Tag Archives: Restoration Ecology

Restoration Ecology

In 1997, ecologists Daniel Janzen and Winnie Hallwach approached an orange juice company in Costa Rica with an off-the-wall idea.

In exchange for donating portion of unspoiled, forested land to the Area de Consevacion Guanacaste- a nature preserve in the country’s Northwest, the park would allow the company to dump its discarded orange peels and pulp, free of change, in a heavily grazed, largely deforested area nearby.

The site was left untouched and largely unexamined for over a decade.

Compared to the adjacent barren former pastureland, the site of the waste deposit was “like night and day”, the area was so thick with vegetation.

The results published in the journal “Restoration Ecology” highlight just how completely the discarded fruit parts assisted the area’s turnaround.

Researchers believe better management of discarded produce, like orange peels, could be the key to helping forests regrow.

In many parts of the world, rates of deforestation are increasing dramatically, sapping local soils of much-needed nutrients and, with them, the ability of ecosystems to restore themselves.

In much of the world is awash in nutrient-rich food waste.

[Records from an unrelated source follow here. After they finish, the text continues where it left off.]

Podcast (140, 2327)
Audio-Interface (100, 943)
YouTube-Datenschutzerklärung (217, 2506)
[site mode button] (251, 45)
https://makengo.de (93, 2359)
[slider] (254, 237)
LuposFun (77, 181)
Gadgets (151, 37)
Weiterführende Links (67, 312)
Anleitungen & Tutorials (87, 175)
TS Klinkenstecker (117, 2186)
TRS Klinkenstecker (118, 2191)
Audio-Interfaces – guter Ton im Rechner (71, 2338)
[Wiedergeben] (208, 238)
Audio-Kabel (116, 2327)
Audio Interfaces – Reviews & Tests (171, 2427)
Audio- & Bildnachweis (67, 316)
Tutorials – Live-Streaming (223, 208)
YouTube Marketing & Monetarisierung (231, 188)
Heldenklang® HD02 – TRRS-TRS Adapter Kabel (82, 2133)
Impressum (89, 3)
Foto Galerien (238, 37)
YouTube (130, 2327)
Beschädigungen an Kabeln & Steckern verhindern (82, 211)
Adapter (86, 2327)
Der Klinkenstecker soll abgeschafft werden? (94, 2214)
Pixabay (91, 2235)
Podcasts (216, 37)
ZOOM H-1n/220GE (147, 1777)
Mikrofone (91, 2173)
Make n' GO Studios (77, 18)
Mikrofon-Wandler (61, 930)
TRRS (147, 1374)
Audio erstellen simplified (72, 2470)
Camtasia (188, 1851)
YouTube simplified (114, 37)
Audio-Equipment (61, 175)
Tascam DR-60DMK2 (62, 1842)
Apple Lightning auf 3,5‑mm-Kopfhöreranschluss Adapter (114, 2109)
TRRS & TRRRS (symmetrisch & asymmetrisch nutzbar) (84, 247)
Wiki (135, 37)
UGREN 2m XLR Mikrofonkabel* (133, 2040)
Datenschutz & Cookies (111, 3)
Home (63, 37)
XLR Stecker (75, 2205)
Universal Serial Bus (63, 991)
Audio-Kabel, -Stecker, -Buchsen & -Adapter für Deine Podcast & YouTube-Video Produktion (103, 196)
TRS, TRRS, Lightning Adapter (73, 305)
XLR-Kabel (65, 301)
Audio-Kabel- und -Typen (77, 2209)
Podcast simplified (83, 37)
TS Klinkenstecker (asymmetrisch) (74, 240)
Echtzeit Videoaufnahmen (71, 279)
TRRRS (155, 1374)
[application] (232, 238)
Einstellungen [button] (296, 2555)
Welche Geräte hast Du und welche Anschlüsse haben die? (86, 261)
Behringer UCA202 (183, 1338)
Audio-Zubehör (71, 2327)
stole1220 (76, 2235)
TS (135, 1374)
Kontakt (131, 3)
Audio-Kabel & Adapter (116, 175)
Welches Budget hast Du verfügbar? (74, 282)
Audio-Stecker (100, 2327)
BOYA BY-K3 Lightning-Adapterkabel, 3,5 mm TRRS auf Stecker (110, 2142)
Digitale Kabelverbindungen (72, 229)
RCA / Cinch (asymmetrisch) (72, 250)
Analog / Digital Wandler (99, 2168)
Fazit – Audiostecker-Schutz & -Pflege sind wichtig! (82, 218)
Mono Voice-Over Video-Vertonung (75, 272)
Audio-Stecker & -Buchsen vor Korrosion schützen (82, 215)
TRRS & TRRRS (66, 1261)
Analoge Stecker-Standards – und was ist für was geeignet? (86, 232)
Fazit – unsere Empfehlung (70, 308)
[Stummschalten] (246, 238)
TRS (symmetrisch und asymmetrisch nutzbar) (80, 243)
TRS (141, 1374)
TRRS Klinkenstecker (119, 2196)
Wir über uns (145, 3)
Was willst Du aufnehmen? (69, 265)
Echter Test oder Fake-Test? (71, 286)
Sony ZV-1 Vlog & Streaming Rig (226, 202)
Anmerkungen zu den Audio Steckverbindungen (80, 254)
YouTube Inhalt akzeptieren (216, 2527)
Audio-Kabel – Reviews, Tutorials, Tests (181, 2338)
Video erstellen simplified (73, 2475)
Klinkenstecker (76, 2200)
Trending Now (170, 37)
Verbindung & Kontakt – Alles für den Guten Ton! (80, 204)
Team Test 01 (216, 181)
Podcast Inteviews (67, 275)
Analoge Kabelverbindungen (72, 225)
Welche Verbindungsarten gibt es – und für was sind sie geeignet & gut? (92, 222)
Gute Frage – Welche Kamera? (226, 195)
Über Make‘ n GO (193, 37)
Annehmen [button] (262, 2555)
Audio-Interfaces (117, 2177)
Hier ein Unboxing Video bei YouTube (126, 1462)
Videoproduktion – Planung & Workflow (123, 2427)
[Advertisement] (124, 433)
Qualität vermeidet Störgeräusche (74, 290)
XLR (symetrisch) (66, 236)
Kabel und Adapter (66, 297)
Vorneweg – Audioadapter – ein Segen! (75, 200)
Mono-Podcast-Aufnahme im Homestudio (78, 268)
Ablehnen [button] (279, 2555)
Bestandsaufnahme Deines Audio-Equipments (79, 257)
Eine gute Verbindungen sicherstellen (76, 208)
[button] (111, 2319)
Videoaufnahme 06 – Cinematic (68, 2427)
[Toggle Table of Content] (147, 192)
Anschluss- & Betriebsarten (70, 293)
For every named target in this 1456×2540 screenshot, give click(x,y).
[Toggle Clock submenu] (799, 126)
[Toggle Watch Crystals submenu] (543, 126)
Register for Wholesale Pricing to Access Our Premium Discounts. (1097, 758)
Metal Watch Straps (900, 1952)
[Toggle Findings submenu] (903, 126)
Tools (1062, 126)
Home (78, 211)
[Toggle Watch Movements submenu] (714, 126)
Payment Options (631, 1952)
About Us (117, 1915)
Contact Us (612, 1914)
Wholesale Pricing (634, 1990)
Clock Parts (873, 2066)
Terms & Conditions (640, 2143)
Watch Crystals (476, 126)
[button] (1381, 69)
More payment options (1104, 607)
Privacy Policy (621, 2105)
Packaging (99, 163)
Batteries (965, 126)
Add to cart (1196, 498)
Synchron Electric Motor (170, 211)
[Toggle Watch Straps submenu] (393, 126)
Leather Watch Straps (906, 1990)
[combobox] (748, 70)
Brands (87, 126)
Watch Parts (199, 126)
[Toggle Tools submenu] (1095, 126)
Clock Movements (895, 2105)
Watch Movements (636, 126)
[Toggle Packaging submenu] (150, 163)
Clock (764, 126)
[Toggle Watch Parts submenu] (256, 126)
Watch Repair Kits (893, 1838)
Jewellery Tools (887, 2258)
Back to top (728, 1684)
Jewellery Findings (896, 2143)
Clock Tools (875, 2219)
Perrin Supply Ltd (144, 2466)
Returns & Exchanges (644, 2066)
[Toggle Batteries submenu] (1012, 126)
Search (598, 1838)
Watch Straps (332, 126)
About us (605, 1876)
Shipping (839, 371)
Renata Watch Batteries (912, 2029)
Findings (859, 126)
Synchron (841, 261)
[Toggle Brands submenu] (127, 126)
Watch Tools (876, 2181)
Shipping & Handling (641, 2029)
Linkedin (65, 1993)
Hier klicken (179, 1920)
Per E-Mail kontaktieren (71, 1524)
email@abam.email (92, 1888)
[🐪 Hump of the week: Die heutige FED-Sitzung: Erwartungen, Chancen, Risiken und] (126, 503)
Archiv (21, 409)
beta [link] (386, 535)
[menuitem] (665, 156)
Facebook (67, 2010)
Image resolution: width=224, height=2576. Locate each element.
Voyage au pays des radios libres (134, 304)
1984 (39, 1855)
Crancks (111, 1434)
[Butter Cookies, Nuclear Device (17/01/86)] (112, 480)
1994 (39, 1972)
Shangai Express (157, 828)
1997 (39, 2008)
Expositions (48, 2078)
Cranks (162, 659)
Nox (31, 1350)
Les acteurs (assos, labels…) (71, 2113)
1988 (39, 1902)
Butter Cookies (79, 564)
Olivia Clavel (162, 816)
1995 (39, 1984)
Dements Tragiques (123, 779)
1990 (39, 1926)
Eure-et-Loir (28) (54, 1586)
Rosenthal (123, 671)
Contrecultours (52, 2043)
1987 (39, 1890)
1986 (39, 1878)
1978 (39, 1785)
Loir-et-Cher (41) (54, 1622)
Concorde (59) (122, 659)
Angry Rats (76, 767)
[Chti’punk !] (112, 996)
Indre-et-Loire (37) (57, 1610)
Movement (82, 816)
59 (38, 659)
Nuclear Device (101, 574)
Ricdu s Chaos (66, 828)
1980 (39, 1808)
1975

In the US, up to half of all produce is discarded most currently ends up in landfills.

The next step is to examine whether other ecosystems, dry forest, cloud forests, tropical savannas, react the same way to similar deposits.

The ecologists measured various qualities of the site against an area of former pastureland immediately across the access road used to dump the orange peels two decades prior. Compared to the adjacent plot, which was dominated by a single species of tree, the site of the orange peel deposit featured two dozen species of vegetation, most thriving.

In addition to greater biodiversity, richer soil and a better developed canopy, researchers found that such forests absorb and store atmospheric carbon at roughly eleven times the rate of old-growth forests.